WORK TO BE COMPLETED: Each line from the one holding "Screen dimensions: 854x855" to the end of the listing below must be given again exactly as it appears.

RECORDS PROVIDED:
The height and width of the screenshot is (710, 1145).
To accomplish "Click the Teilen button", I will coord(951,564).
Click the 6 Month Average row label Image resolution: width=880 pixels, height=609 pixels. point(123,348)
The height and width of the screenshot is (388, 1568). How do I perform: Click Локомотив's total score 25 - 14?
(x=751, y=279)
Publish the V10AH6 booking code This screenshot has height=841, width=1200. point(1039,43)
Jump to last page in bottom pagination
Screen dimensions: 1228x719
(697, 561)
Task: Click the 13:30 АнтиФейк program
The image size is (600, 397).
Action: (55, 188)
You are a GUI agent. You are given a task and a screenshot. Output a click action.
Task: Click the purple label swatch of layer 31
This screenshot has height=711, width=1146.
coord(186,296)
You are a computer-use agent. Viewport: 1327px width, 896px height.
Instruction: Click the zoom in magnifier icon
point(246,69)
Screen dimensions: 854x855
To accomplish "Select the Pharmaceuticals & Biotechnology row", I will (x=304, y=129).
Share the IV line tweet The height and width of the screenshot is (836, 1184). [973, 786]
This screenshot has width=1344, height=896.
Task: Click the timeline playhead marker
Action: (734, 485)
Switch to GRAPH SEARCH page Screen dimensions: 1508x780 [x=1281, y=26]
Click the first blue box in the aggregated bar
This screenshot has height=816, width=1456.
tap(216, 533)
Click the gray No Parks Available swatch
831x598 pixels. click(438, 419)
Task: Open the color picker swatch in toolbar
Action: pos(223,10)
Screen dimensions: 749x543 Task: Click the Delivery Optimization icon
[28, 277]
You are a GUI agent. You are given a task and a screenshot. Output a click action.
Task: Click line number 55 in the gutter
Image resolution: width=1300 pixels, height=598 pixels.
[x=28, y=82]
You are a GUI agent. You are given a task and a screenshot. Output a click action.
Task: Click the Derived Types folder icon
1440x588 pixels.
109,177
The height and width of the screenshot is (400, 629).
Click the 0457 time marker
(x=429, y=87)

ANSWER SECTION:
Screen dimensions: 854x855
To accomplish "Select the Pharmaceuticals & Biotechnology row", I will (x=304, y=129).
Share the IV line tweet The height and width of the screenshot is (836, 1184). [973, 786]
This screenshot has width=1344, height=896.
Task: Click the timeline playhead marker
Action: (734, 485)
Switch to GRAPH SEARCH page Screen dimensions: 1508x780 [x=1281, y=26]
Click the first blue box in the aggregated bar
This screenshot has height=816, width=1456.
tap(216, 533)
Click the gray No Parks Available swatch
831x598 pixels. click(438, 419)
Task: Open the color picker swatch in toolbar
Action: pos(223,10)
Screen dimensions: 749x543 Task: Click the Delivery Optimization icon
[28, 277]
You are a GUI agent. You are given a task and a screenshot. Output a click action.
Task: Click line number 55 in the gutter
Image resolution: width=1300 pixels, height=598 pixels.
[x=28, y=82]
You are a GUI agent. You are given a task and a screenshot. Output a click action.
Task: Click the Derived Types folder icon
1440x588 pixels.
109,177
The height and width of the screenshot is (400, 629).
Click the 0457 time marker
(x=429, y=87)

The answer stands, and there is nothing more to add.